The recent Ministerial Resolution on the Saudisation of the sale and repair of mobile phones, together with the earlier resolutions on the retail of female clothing, indicate a growing approach by the Ministry of Labour to require the complete Saudisation of certain activities within the retail sector. In this article we examine the existing requirements and also the proposal for a weighted Nitiqat.

Sale and repair of mobile phones

Ministerial Resolution 1592 of 28/5/1437 H provides that all employers selling mobile phones and accessories as well as providing repair services must be staffed entirely by Saudi nationals. This requirement is being implemented in two stages: a) 50% Saudisation must be achieved by 1 Ramadan 1437 (approximately corresponding to 5th June 2016); and b) 100% Saudisation must be achieved by 1 Thu Hija 1437 (approximately two months later).

Any establishments selling other items may continue to do so provided they ring fence or separate the sale of mobile phones and accessories as well as repair services from other retail activities or products and apply, the Saudisation requirement within that sales unit. If the establishment is not able to ring fence the sale activities then it must stop selling mobile phone and accessories.

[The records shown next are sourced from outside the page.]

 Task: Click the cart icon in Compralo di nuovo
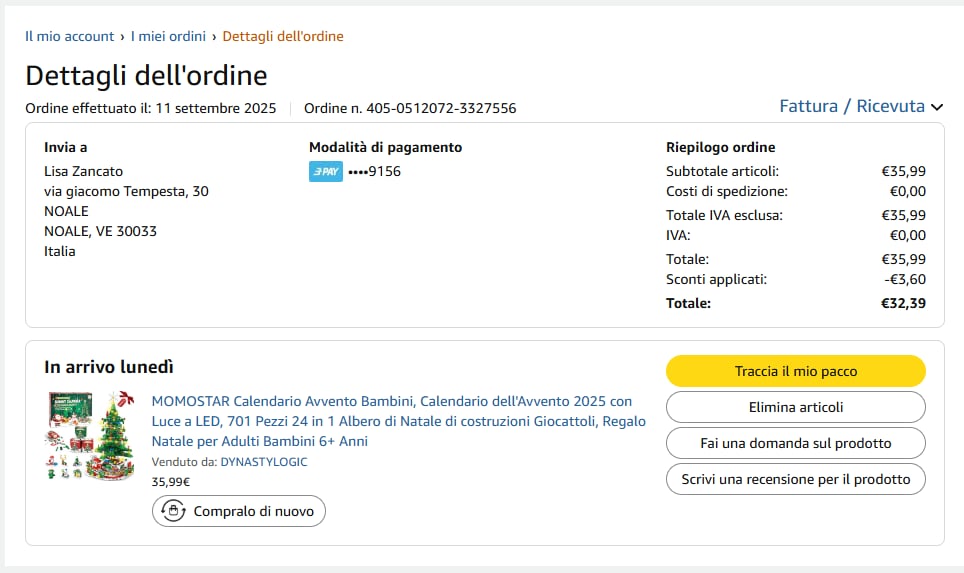[174, 511]
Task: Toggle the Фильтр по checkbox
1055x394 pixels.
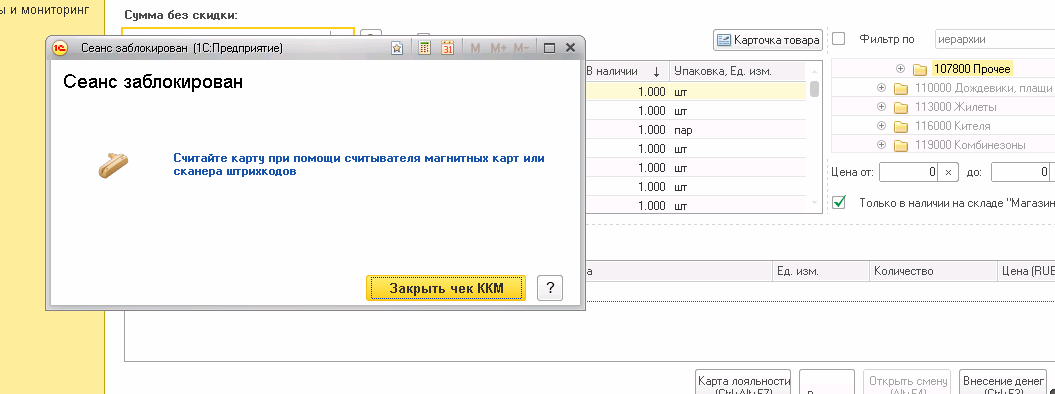Action: pos(838,39)
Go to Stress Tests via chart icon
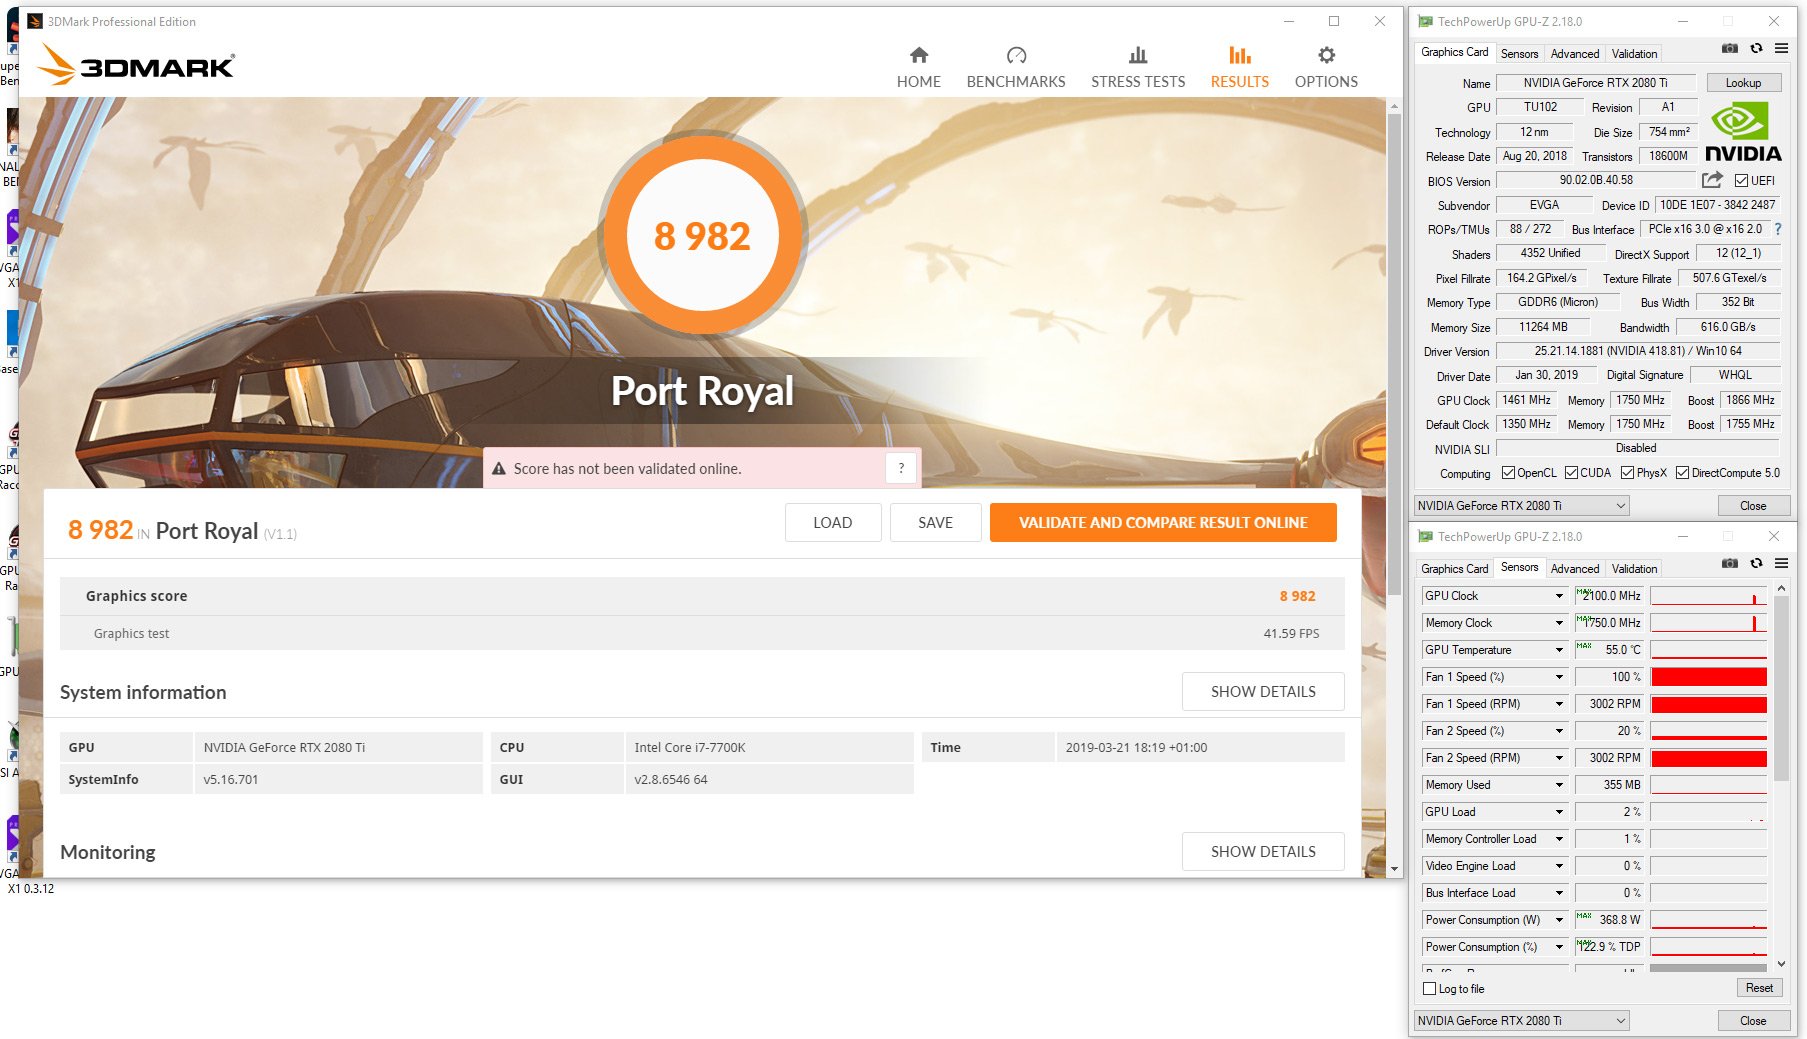1807x1039 pixels. click(1137, 55)
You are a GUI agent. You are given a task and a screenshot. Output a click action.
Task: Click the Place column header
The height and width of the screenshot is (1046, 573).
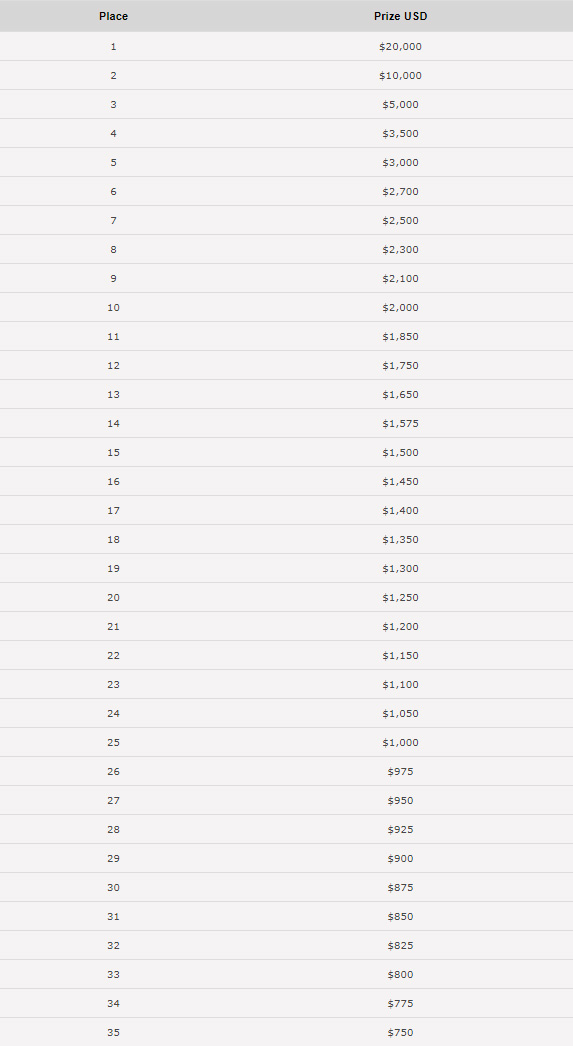coord(113,16)
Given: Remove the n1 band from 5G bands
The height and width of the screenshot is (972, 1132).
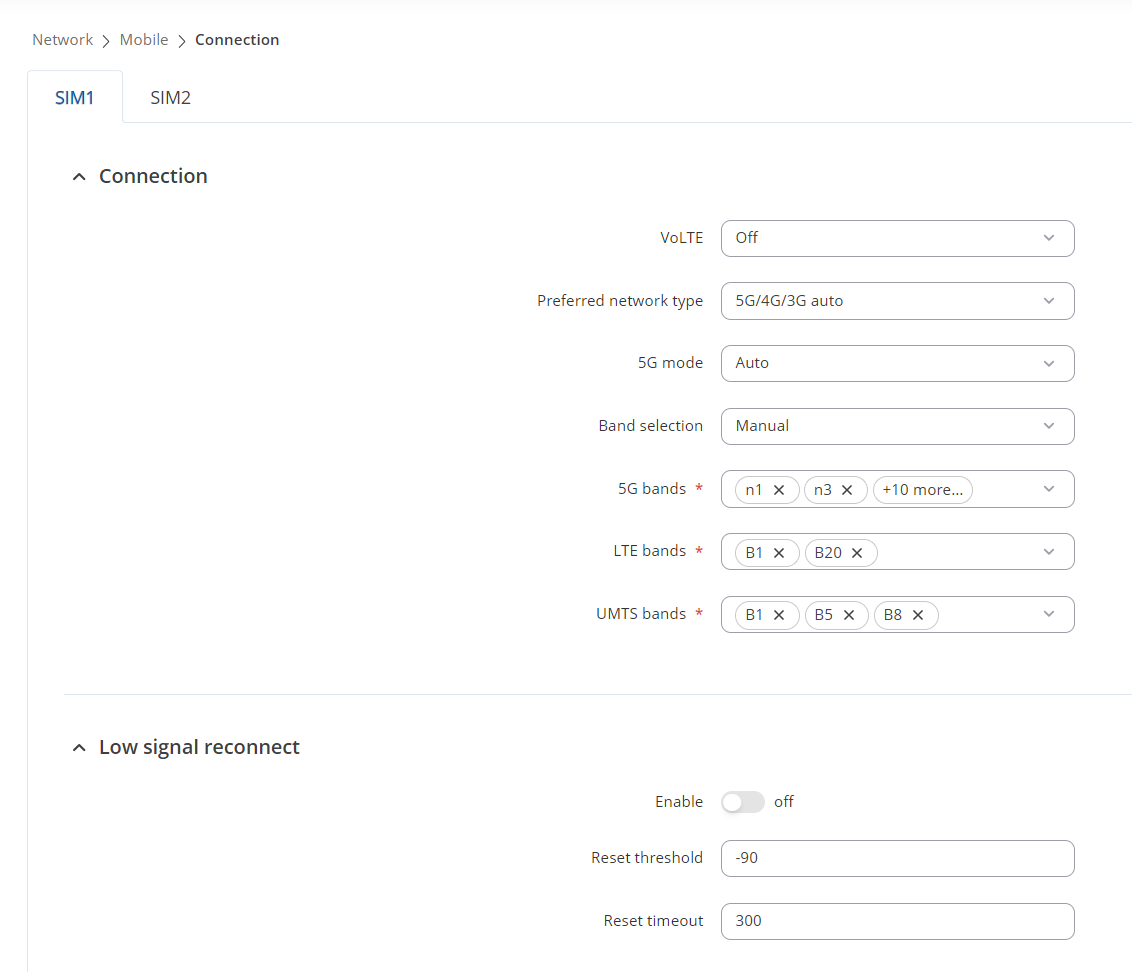Looking at the screenshot, I should tap(779, 490).

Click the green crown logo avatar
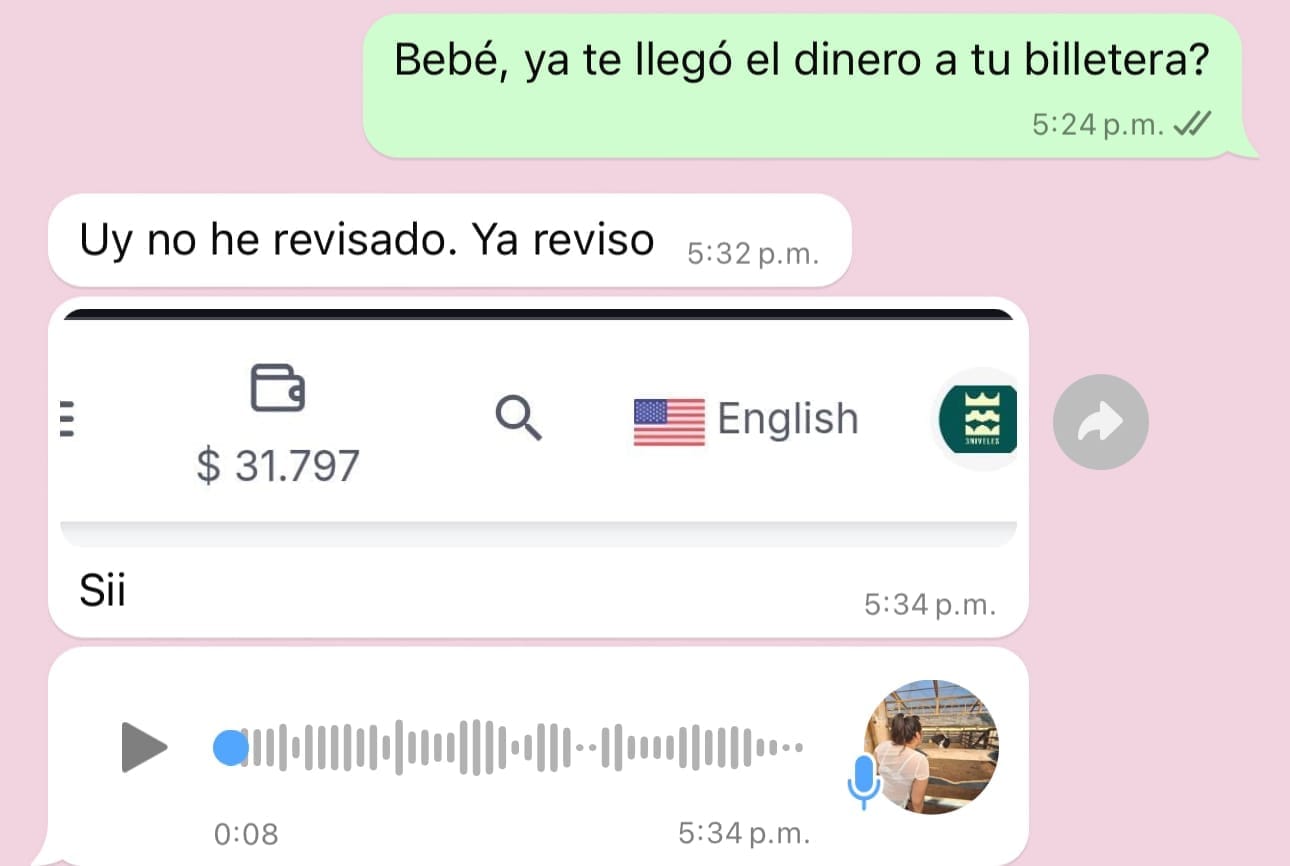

Once the two implementing dates have passed there will be a fine of SR 20,000 per non KSA employee engaged to sell or repair mobile phones and accessories and the fines double on a repeat violation.

Many have analyzed the new resolution as a measure designed to curb fronting businesses or ‘tasattur.’

Women in the Retail Sector

The Ministry of Labour has over the past two to three years been campaigning to ensure that the sale of women’s clothing (specifically lingerie) is entirely serviced by Saudi women. It is in a fact a legal requirement for retailers to staff such sections with Saudi women and the Ministry of Labour recently made an announcement in this regard.

The Ministry’s announcement stated that there is no relaxation of the published requirement and that it will be strictly enforced and fines imposed as applicable. In seeking to provide guidance for retailers the Ministry clarified in its announcement that retailers can make the following adjustments:

  • For small to medium retail outlets employing five employees or more and selling women’s lingerie, these outlets must be staffed entirely by women or the retailers must stop selling lingerie;
  • In large outlets with many departments or divisions, the sale of lingerie should be ring fenced or sectioned off into a separate area which should be staffed entirely by women and with a female head or manager.This section should also have a sign stating that only women are permitted to enter it;
  • The separate section can be staffed by men in the morning and afternoon (provided proper signage is used) and only if self service is permitted, i.e. female customers may examine items and freely serve themselves during those times within that section; and
  • Outlets with mixed retail items such as supermarkets, hypermarkets, foodstores, household item stores, furnishing stores, toy stores and so on are not permitted to sell female lingerie.

Proposal to Saudise Recruitment and HR Consultancy

The Ministry of Labour is currently consulting through its on line portal Maan, regarding its proposal to require all employees employed within HR consultancy providers and recruitment agencies to be Saudi nationals. The proposal also provides that any individual performing the recruitment function or the HR function in an employer should be a Saudi national. The belief being that a national in such roles will be more minded to recruit and source nationals rather than foreigner.

Proposal for a Weighted Nitiqat

Another measure the Ministry is currently consulting on through Maan, is the proposal to introduce additional weighting through Nitiqat to encourage what it describes as quality Saudisation; meaning the employment of Saudis for sustained periods of time, the employment of highly paid Saudi nationals and the greater employment of Saudi women.

The proposal is for greater weighting to be given according to a) how many Saudi women are employed within the business as a percentage of the total number of employees; b) how many Saudi nationals (men and women) are employed within the top 25% of the most highly paid employees within the business; and c) the ability of an employer to retain Saudi nationals for three years or more, with an employee completing three years of service then being given additional weighting of 20% over the following three years subject to counting for a maximum of four employees. The employee would be able to obtain a certificate from the Ministry under Nitiqat confirming is status as such an individual.